WORK ORDER>
The entries shown next need to be written again word for word.

RECORD EXTRACTS>
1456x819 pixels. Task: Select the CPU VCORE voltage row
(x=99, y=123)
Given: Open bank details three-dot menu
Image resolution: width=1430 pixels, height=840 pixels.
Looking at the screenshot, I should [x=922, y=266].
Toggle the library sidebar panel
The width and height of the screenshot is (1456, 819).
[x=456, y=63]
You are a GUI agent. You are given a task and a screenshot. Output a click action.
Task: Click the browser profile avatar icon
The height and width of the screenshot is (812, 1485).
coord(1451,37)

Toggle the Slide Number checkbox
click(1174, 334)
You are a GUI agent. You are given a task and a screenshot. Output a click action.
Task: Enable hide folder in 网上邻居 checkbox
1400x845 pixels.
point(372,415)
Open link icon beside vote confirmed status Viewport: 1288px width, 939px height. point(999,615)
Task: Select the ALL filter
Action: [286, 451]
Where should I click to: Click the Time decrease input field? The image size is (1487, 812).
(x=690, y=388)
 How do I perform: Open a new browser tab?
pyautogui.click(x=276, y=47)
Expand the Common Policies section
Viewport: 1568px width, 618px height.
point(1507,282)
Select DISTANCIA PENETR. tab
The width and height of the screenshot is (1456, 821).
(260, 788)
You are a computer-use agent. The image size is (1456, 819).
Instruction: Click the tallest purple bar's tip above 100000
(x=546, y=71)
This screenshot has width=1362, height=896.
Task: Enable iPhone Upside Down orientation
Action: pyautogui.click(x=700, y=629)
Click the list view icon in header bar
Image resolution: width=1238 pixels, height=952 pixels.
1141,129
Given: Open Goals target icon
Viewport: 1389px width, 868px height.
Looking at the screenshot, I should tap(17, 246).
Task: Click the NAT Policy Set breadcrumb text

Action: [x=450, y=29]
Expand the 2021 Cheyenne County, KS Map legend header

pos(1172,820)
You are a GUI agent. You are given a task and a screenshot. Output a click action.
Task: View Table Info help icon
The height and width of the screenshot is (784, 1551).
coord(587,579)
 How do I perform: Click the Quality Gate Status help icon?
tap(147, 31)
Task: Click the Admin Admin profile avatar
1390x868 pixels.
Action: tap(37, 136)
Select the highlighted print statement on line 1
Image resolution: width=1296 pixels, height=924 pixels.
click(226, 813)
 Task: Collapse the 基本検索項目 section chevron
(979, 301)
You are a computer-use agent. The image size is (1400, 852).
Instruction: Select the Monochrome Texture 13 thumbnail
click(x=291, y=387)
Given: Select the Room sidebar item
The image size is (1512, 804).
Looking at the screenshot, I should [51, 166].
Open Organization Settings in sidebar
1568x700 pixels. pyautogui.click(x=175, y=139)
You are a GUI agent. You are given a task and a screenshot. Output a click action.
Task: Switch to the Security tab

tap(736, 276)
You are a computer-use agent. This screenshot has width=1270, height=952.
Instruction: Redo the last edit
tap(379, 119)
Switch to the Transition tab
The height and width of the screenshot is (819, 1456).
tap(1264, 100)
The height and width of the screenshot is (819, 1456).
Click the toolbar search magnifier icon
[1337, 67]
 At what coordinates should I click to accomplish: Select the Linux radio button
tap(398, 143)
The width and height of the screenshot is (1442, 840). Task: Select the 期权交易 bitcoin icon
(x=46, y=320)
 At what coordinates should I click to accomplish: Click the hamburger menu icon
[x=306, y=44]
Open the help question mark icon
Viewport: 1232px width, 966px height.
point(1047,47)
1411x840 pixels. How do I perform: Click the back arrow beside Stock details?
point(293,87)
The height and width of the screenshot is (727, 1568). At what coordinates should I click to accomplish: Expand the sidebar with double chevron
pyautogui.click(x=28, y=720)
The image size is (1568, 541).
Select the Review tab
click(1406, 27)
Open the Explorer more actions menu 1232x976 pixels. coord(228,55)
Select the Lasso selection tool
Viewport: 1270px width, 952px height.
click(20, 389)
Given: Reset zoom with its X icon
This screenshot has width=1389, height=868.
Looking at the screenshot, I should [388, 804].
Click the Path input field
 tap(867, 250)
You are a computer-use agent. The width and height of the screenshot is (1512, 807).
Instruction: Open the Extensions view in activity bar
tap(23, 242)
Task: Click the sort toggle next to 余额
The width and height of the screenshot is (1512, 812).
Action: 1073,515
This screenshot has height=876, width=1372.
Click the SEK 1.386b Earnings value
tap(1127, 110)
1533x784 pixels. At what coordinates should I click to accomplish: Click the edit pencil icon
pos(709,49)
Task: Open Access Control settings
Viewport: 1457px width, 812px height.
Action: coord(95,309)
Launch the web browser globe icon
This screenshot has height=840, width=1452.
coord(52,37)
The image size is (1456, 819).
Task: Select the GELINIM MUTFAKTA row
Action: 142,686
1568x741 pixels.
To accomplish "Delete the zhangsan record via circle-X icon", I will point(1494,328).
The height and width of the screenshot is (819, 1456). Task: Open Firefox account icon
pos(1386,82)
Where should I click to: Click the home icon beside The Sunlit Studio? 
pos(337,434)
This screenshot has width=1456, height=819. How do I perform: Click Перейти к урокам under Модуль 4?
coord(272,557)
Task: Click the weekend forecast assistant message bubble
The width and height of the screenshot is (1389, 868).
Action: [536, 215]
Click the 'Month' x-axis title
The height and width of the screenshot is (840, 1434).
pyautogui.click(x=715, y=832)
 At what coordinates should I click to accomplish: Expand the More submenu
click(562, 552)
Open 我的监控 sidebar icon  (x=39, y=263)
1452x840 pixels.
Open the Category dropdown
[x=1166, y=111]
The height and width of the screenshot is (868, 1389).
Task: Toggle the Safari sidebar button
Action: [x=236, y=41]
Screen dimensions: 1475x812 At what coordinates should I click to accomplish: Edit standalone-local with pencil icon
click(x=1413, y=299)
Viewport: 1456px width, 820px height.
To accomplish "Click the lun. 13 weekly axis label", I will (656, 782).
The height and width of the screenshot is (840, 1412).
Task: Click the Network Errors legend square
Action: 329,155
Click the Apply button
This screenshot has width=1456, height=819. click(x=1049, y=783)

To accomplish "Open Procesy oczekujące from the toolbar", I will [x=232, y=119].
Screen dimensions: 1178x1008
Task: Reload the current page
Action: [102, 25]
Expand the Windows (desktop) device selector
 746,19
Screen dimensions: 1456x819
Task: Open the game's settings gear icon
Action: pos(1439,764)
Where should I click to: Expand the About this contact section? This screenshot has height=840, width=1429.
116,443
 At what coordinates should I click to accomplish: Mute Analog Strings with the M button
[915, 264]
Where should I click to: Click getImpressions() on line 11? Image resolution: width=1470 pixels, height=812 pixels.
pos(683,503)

YOUR SOLUTION>
1456x819 pixels. Task: Select the CPU VCORE voltage row
(x=99, y=123)
Given: Open bank details three-dot menu
Image resolution: width=1430 pixels, height=840 pixels.
Looking at the screenshot, I should [x=922, y=266].
Toggle the library sidebar panel
The width and height of the screenshot is (1456, 819).
[x=456, y=63]
You are a GUI agent. You are given a task and a screenshot. Output a click action.
Task: Click the browser profile avatar icon
The height and width of the screenshot is (812, 1485).
coord(1451,37)

Toggle the Slide Number checkbox
click(1174, 334)
You are a GUI agent. You are given a task and a screenshot. Output a click action.
Task: Enable hide folder in 网上邻居 checkbox
1400x845 pixels.
point(372,415)
Open link icon beside vote confirmed status Viewport: 1288px width, 939px height. point(999,615)
Task: Select the ALL filter
Action: [286, 451]
Where should I click to: Click the Time decrease input field? The image size is (1487, 812).
(x=690, y=388)
 How do I perform: Open a new browser tab?
pyautogui.click(x=276, y=47)
Expand the Common Policies section
Viewport: 1568px width, 618px height.
point(1507,282)
Select DISTANCIA PENETR. tab
The width and height of the screenshot is (1456, 821).
(260, 788)
You are a computer-use agent. The image size is (1456, 819).
Instruction: Click the tallest purple bar's tip above 100000
(x=546, y=71)
This screenshot has width=1362, height=896.
Task: Enable iPhone Upside Down orientation
Action: pyautogui.click(x=700, y=629)
Click the list view icon in header bar
Image resolution: width=1238 pixels, height=952 pixels.
1141,129
Given: Open Goals target icon
Viewport: 1389px width, 868px height.
Looking at the screenshot, I should tap(17, 246).
Task: Click the NAT Policy Set breadcrumb text

Action: [x=450, y=29]
Expand the 2021 Cheyenne County, KS Map legend header

pos(1172,820)
You are a GUI agent. You are given a task and a screenshot. Output a click action.
Task: View Table Info help icon
The height and width of the screenshot is (784, 1551).
coord(587,579)
 How do I perform: Click the Quality Gate Status help icon?
tap(147, 31)
Task: Click the Admin Admin profile avatar
1390x868 pixels.
Action: tap(37, 136)
Select the highlighted print statement on line 1
Image resolution: width=1296 pixels, height=924 pixels.
click(226, 813)
 Task: Collapse the 基本検索項目 section chevron
(979, 301)
You are a computer-use agent. The image size is (1400, 852).
Instruction: Select the Monochrome Texture 13 thumbnail
click(x=291, y=387)
Given: Select the Room sidebar item
The image size is (1512, 804).
Looking at the screenshot, I should [51, 166].
Open Organization Settings in sidebar
1568x700 pixels. pyautogui.click(x=175, y=139)
You are a GUI agent. You are given a task and a screenshot. Output a click action.
Task: Switch to the Security tab

tap(736, 276)
You are a computer-use agent. This screenshot has width=1270, height=952.
Instruction: Redo the last edit
tap(379, 119)
Switch to the Transition tab
The height and width of the screenshot is (819, 1456).
tap(1264, 100)
The height and width of the screenshot is (819, 1456).
Click the toolbar search magnifier icon
[1337, 67]
 At what coordinates should I click to accomplish: Select the Linux radio button
tap(398, 143)
The width and height of the screenshot is (1442, 840). Task: Select the 期权交易 bitcoin icon
(x=46, y=320)
 At what coordinates should I click to accomplish: Click the hamburger menu icon
[x=306, y=44]
Open the help question mark icon
Viewport: 1232px width, 966px height.
point(1047,47)
1411x840 pixels. How do I perform: Click the back arrow beside Stock details?
point(293,87)
The height and width of the screenshot is (727, 1568). At what coordinates should I click to accomplish: Expand the sidebar with double chevron
pyautogui.click(x=28, y=720)
The image size is (1568, 541).
Select the Review tab
click(1406, 27)
Open the Explorer more actions menu 1232x976 pixels. coord(228,55)
Select the Lasso selection tool
Viewport: 1270px width, 952px height.
click(20, 389)
Given: Reset zoom with its X icon
This screenshot has width=1389, height=868.
Looking at the screenshot, I should [388, 804].
Click the Path input field
 tap(867, 250)
You are a computer-use agent. The width and height of the screenshot is (1512, 807).
Instruction: Open the Extensions view in activity bar
tap(23, 242)
Task: Click the sort toggle next to 余额
The width and height of the screenshot is (1512, 812).
Action: 1073,515
This screenshot has height=876, width=1372.
Click the SEK 1.386b Earnings value
tap(1127, 110)
1533x784 pixels. At what coordinates should I click to accomplish: Click the edit pencil icon
pos(709,49)
Task: Open Access Control settings
Viewport: 1457px width, 812px height.
Action: coord(95,309)
Launch the web browser globe icon
This screenshot has height=840, width=1452.
coord(52,37)
The image size is (1456, 819).
Task: Select the GELINIM MUTFAKTA row
Action: 142,686
1568x741 pixels.
To accomplish "Delete the zhangsan record via circle-X icon", I will point(1494,328).
The height and width of the screenshot is (819, 1456). Task: Open Firefox account icon
pos(1386,82)
Where should I click to: Click the home icon beside The Sunlit Studio? 
pos(337,434)
This screenshot has width=1456, height=819. How do I perform: Click Перейти к урокам under Модуль 4?
coord(272,557)
Task: Click the weekend forecast assistant message bubble
The width and height of the screenshot is (1389, 868).
Action: [536, 215]
Click the 'Month' x-axis title
The height and width of the screenshot is (840, 1434).
pyautogui.click(x=715, y=832)
 At what coordinates should I click to accomplish: Expand the More submenu
click(562, 552)
Open 我的监控 sidebar icon  (x=39, y=263)
1452x840 pixels.
Open the Category dropdown
[x=1166, y=111]
The height and width of the screenshot is (868, 1389).
Task: Toggle the Safari sidebar button
Action: [x=236, y=41]
Screen dimensions: 1475x812 At what coordinates should I click to accomplish: Edit standalone-local with pencil icon
click(x=1413, y=299)
Viewport: 1456px width, 820px height.
To accomplish "Click the lun. 13 weekly axis label", I will (656, 782).
The height and width of the screenshot is (840, 1412).
Task: Click the Network Errors legend square
Action: 329,155
Click the Apply button
This screenshot has width=1456, height=819. click(x=1049, y=783)

To accomplish "Open Procesy oczekujące from the toolbar", I will [x=232, y=119].
Screen dimensions: 1178x1008
Task: Reload the current page
Action: [102, 25]
Expand the Windows (desktop) device selector
 746,19
Screen dimensions: 1456x819
Task: Open the game's settings gear icon
Action: pos(1439,764)
Where should I click to: Expand the About this contact section? This screenshot has height=840, width=1429.
116,443
 At what coordinates should I click to accomplish: Mute Analog Strings with the M button
[915, 264]
Where should I click to: Click getImpressions() on line 11? Image resolution: width=1470 pixels, height=812 pixels.
pos(683,503)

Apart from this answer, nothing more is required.